Stored data:

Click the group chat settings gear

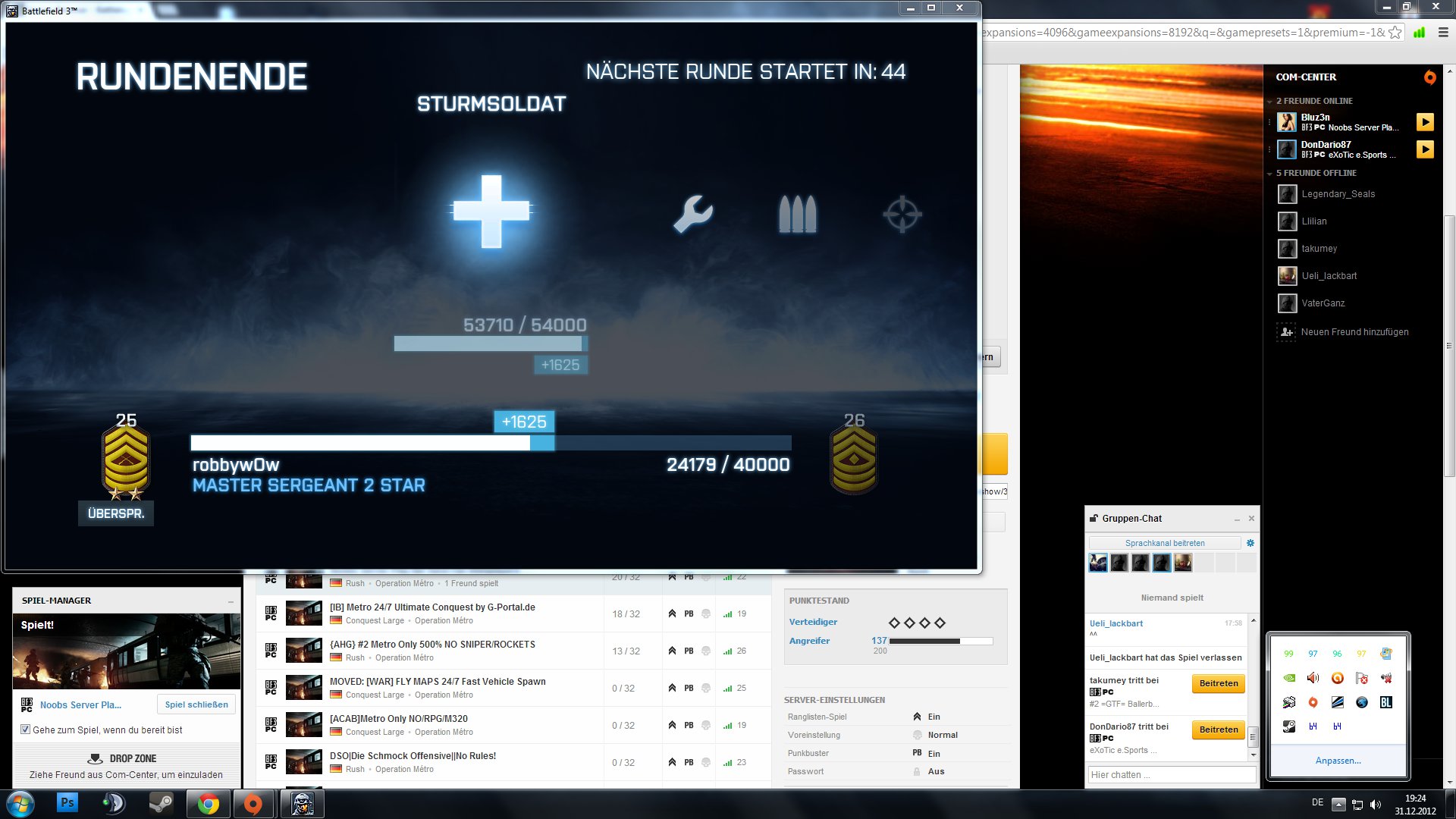point(1250,543)
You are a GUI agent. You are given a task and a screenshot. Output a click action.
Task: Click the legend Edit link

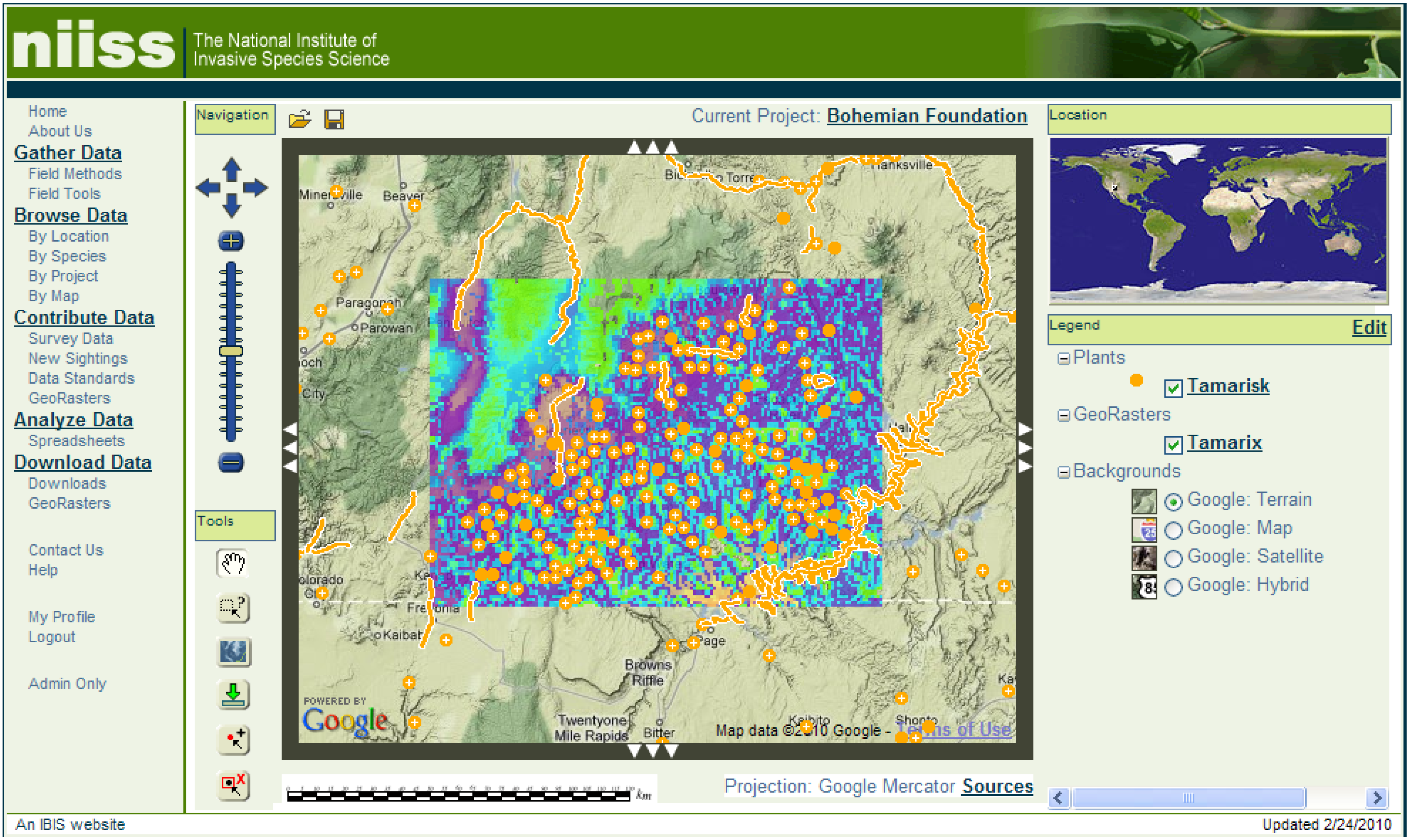(x=1369, y=327)
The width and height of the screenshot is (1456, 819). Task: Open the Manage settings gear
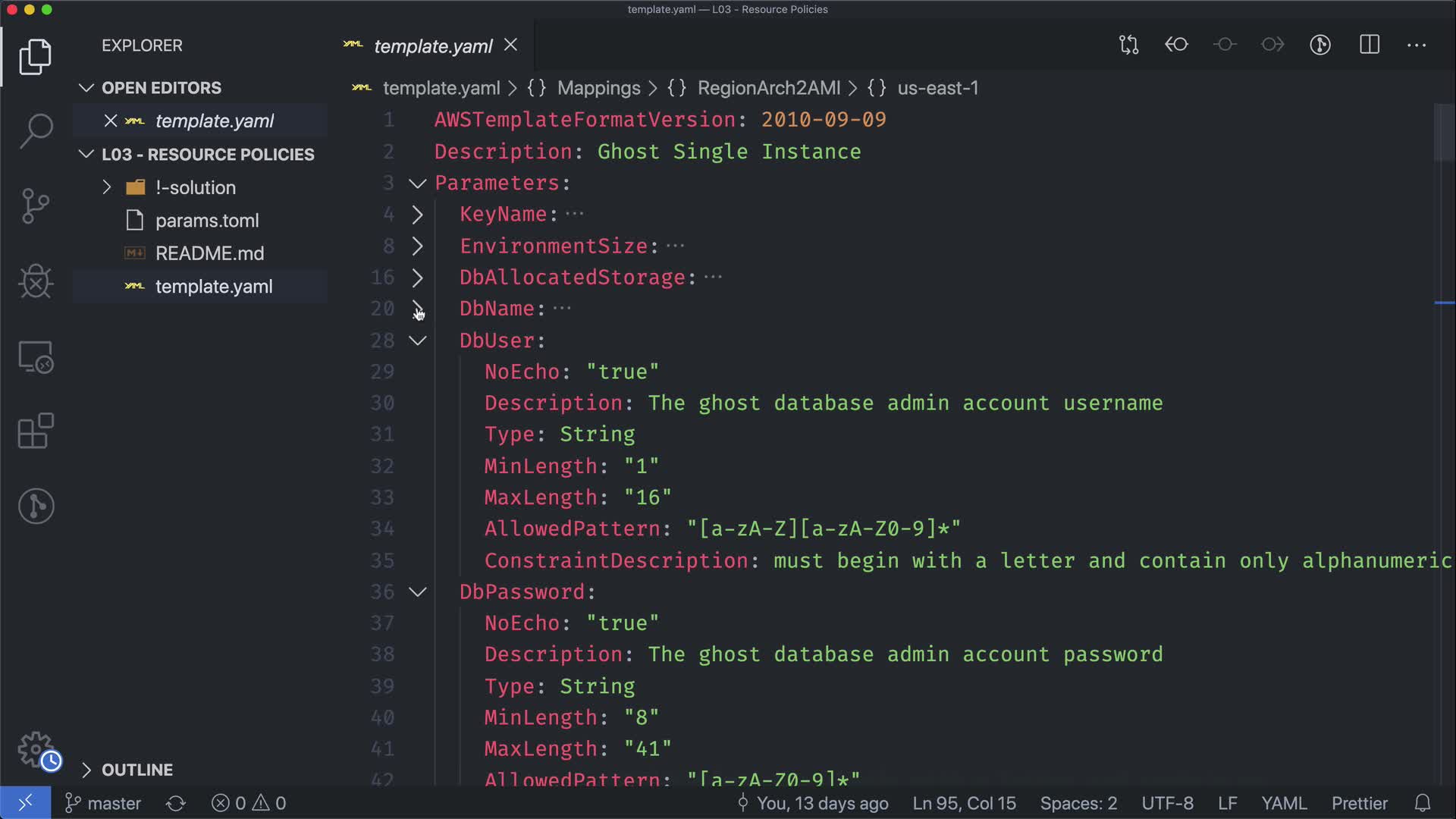pyautogui.click(x=36, y=749)
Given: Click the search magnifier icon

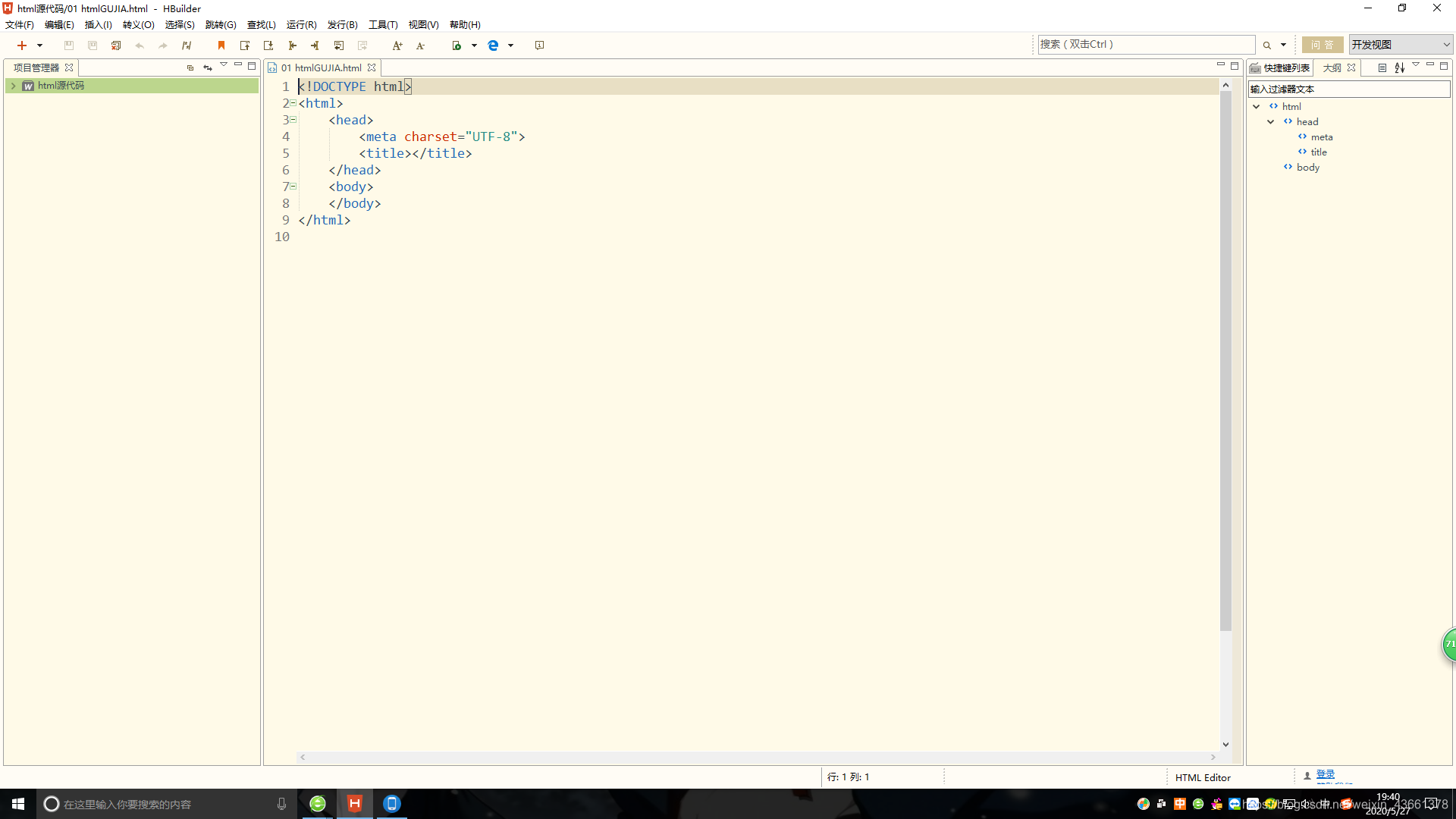Looking at the screenshot, I should point(1266,46).
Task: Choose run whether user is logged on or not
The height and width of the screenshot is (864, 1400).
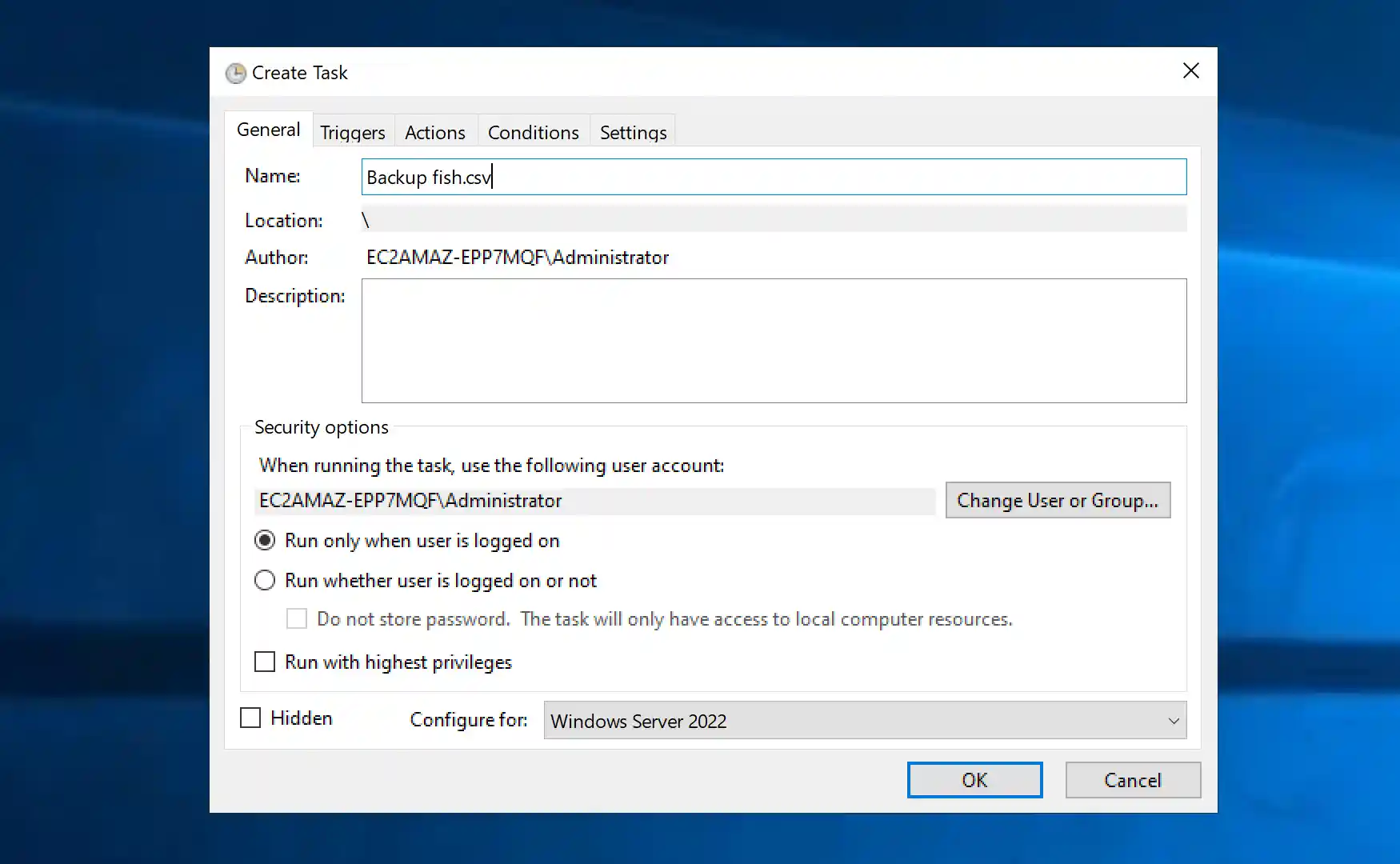Action: 264,580
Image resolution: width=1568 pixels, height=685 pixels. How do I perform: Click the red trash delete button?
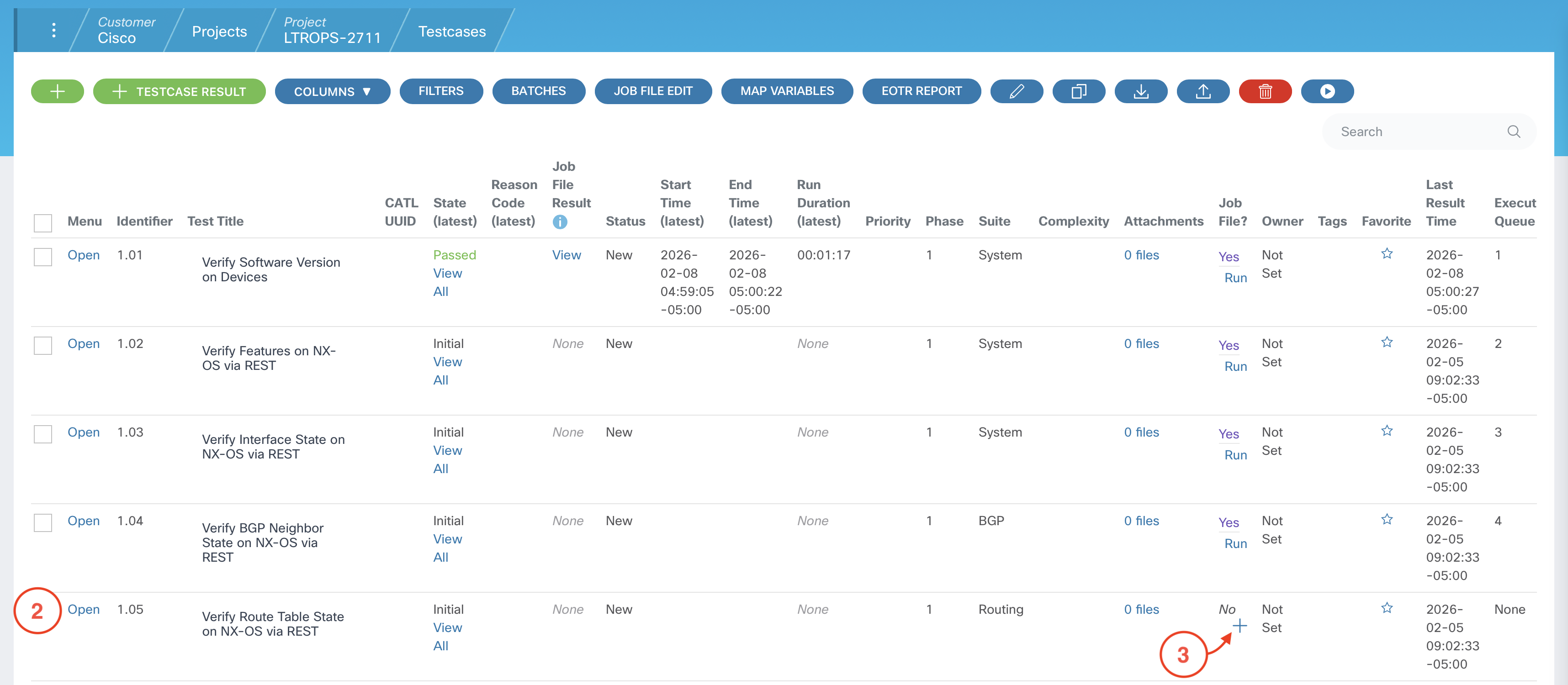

▸ **What to do**
Retype the whole of the data verbatim. Skip every picture.

▸ **Response to the task**
Click the group chat settings gear

point(1250,543)
You are a GUI agent. You are given a task and a screenshot. Output a click action.
Task: Click the legend Edit link

(x=1369, y=327)
The width and height of the screenshot is (1456, 819). Task: Open the Manage settings gear
pyautogui.click(x=36, y=749)
Given: Click the search magnifier icon

Looking at the screenshot, I should point(1266,46).
Task: Choose run whether user is logged on or not
The height and width of the screenshot is (864, 1400).
Action: 264,580
Image resolution: width=1568 pixels, height=685 pixels. How do I perform: Click the red trash delete button?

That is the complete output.